How much grilling are we talking about? Jerk pork, jerk chicken, jerk shrimp. Pulled pork, ribs, and smoked chicken. Steaks and kebabs of all sorts. Salmon steaks and halibut fillets. Fennel, eggplant, bell peppers, potatoes, mushrooms, and tomatoes.

One of the best of our recent grillfests was a night where we made a Cowboy Rib Eye recipe by Dallas chef Stephan Pyles that we'd found in Saveur (it wasn't difficult, the recipe was featured prominently on the front cover).

We followed Saveur's recipe closely, although we replaced the ground chipotle with ground Oaxacan (smoked) pasilla chile (because that's what we had on-hand), we started the entire process just a few hours before we started grilling instead of a day earlier, and we made it for two instead of four. We didn't change anything about Pyles' accompanying onion rings, though. We figured there was no sense with frying up half an onion's worth of onion rings, and that if there were any leftovers, we could refry them the next day.

texas-style steak fig. b: in the raw

Texas-Style Steak with Spicy Onion Rings

1/8 cup plus 1/2 tsp sweet paprika
1 1/2 tbsp kosher salt
3/4 tbsp ground guajillo chile
3/4 tbsp ground pasilla chile
3/4 tbsp ground chipotle (or smoked pasilla chile)
3/4 tbsp sugar
2 x 16-oz bone-in rib-eye steaks
Canola oil, for frying
1 small yellow onion, cut crosswise
into 1/8"-thick rings
1 cup milk
1 1/2 cups flour
1 tbsp chili powder
1 tsp cayenne pepper
1/2 tsp ground cumin
1/4 tsp ground black pepper

In a medium bowl, whisk together 1/8 cup of the paprika, 1 tbsp of the salt, the guajillo, pasilla, and chipotle chiles, and the sugar. Put steaks on a parchment-lined baking sheet; rub with the chile mixture. Refrigerate steaks for several hours or overnight.

Make the onion rings: Pour oil into a 4-qt. saucepan to a depth of 2"; heat over medium-high heat until a deep-fry thermometer reads 350°. Meanwhile, put the onions and milk into a bowl; let them soak for 20 minutes. In a large bowl, whisk together the remaining paprika and salt, flour, chili powder, cayenne, cumin, and pepper. Working in batches, remove the onions from the milk, shake off the excess, and toss them in seasoned flour.
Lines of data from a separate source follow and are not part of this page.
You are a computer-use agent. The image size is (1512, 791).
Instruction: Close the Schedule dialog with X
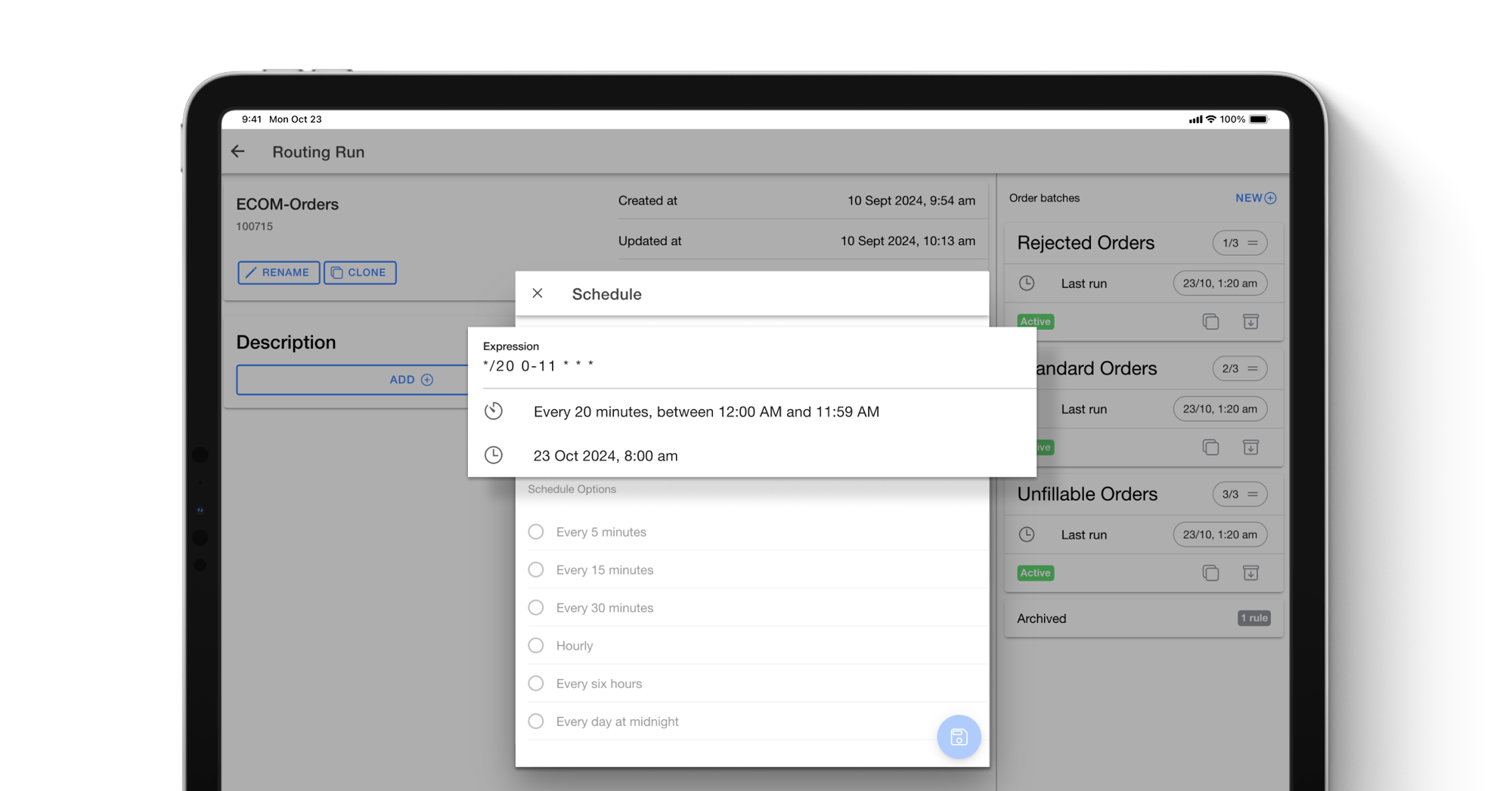[x=538, y=293]
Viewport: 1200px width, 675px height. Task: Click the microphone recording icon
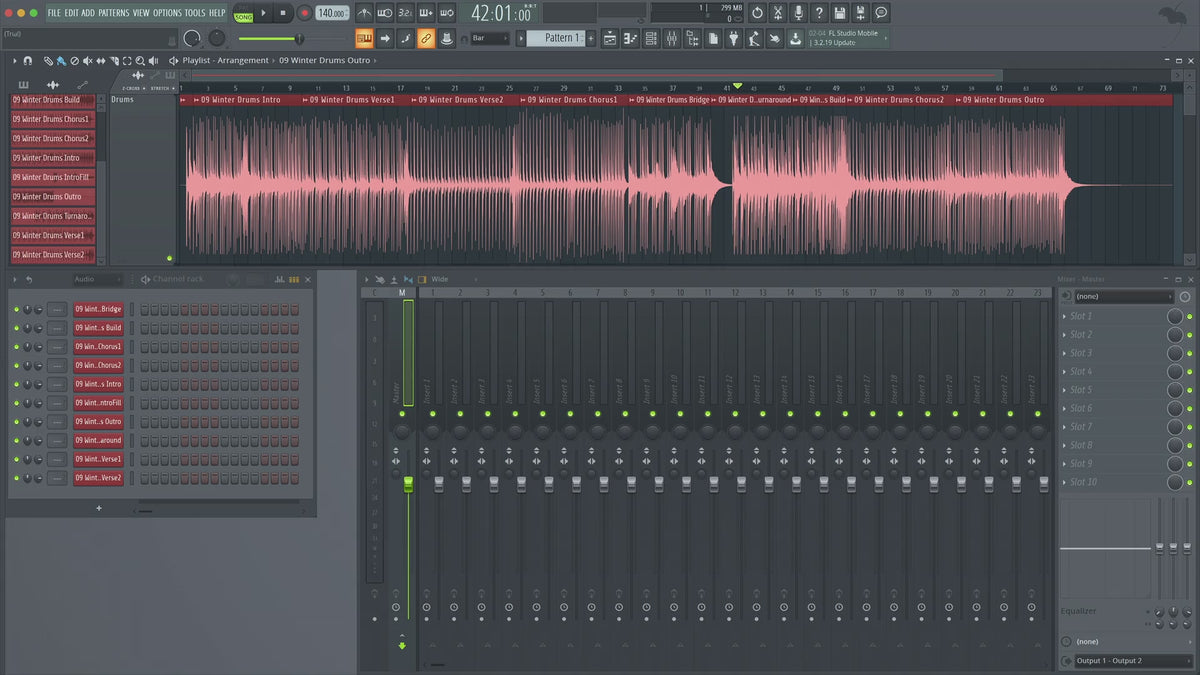pos(798,13)
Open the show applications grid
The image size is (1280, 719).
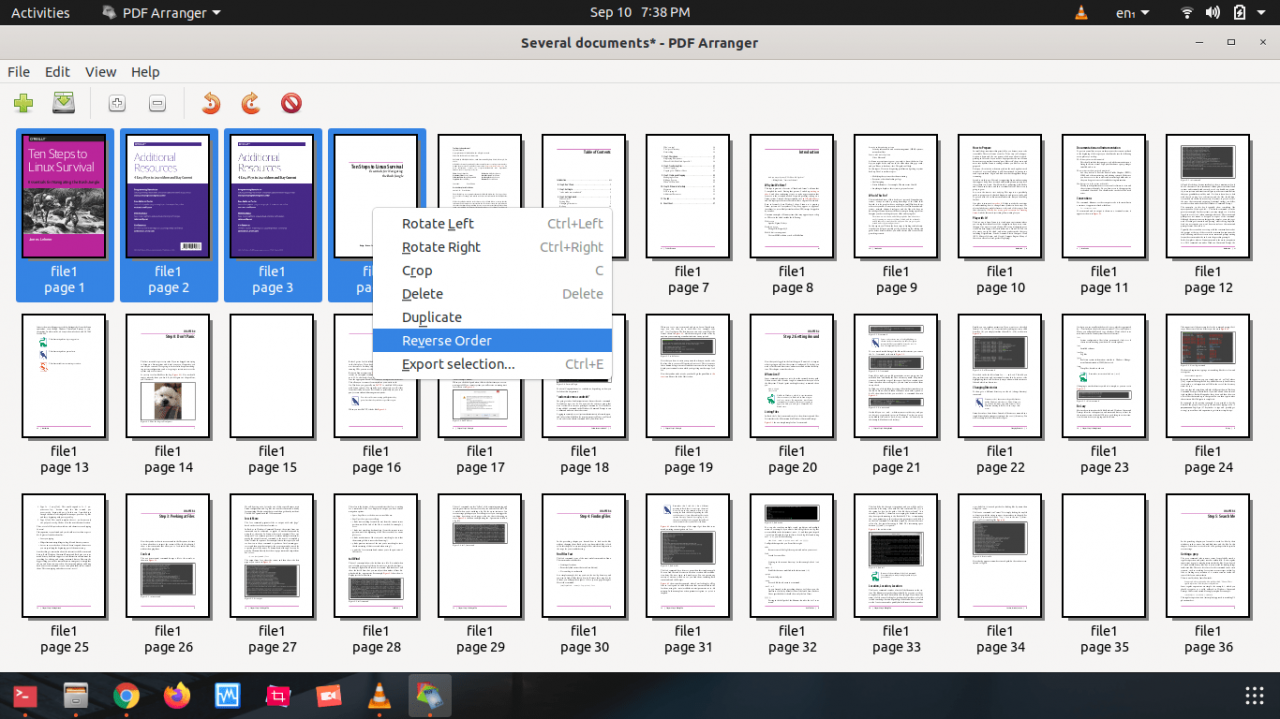pos(1254,696)
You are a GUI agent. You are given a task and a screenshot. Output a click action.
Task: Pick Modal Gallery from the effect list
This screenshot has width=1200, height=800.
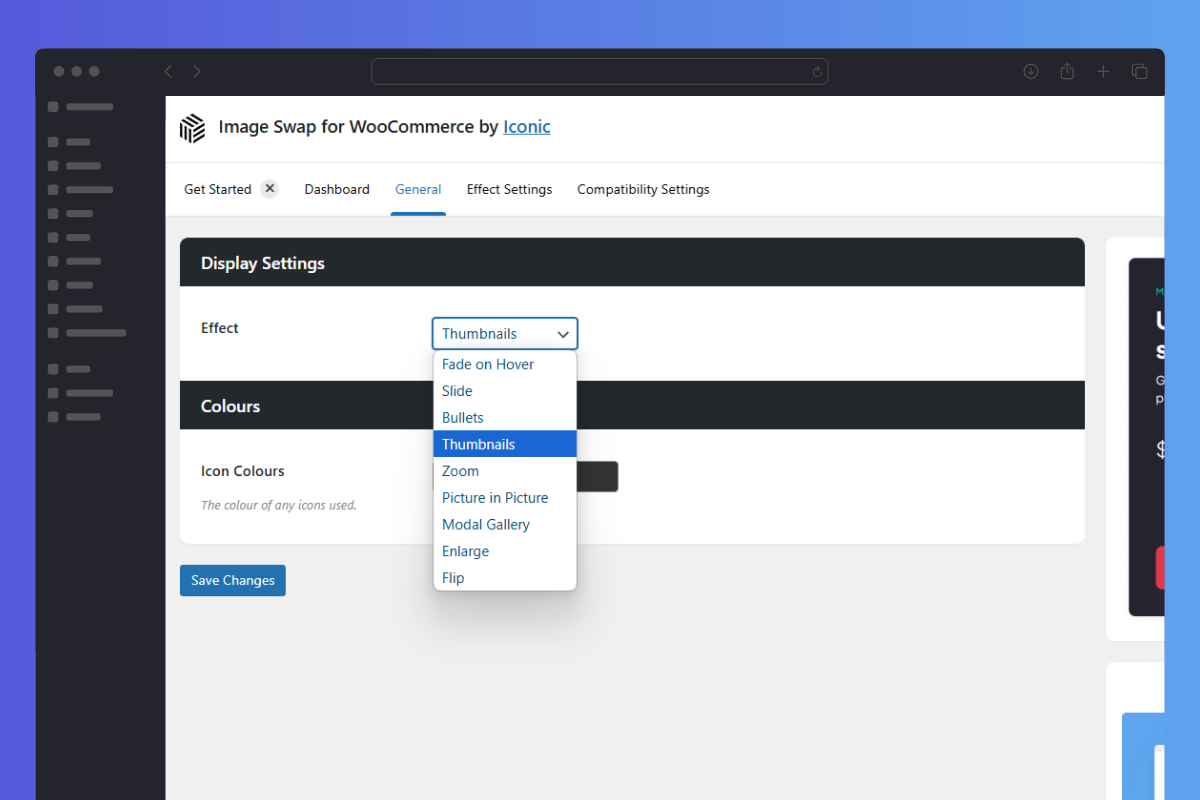point(486,525)
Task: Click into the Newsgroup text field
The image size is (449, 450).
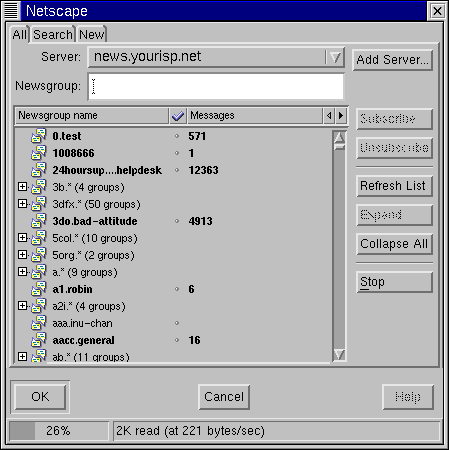Action: (216, 87)
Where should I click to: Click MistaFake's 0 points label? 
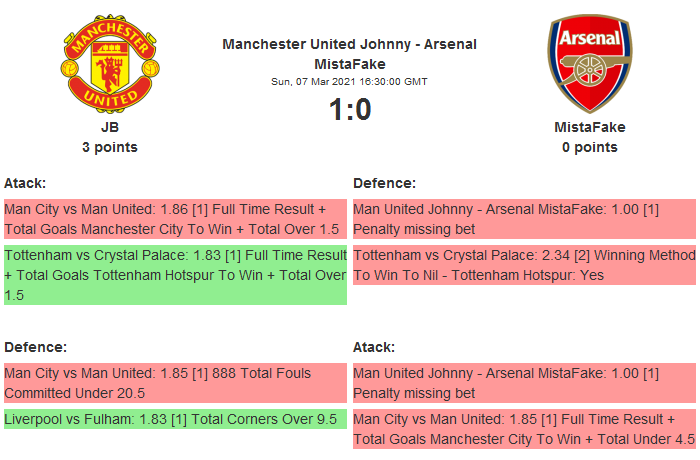tap(590, 147)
Fry the onions until crisp, about 3 minutes. Drain on paper towels; season with salt. Set aside and try not to devour them before the steaks are done.

Build a medium-hot fire with mesquite charcoal or lump charcoal + pre-soaked (minimum 1/2 hour) mesquite chips. Grill steaks, turning once, until medium rare, about 12 minutes. Serve with the onion rings.

Serves two hungry souls.

This makes an utterly stupendous steak, and the mesquite really brings out all its Tex-Mex/cowboy qualities. The onion rings are outstanding too. As much as I love a great beer-battered onion ring, these were way simpler and spicier, and just as satisfying.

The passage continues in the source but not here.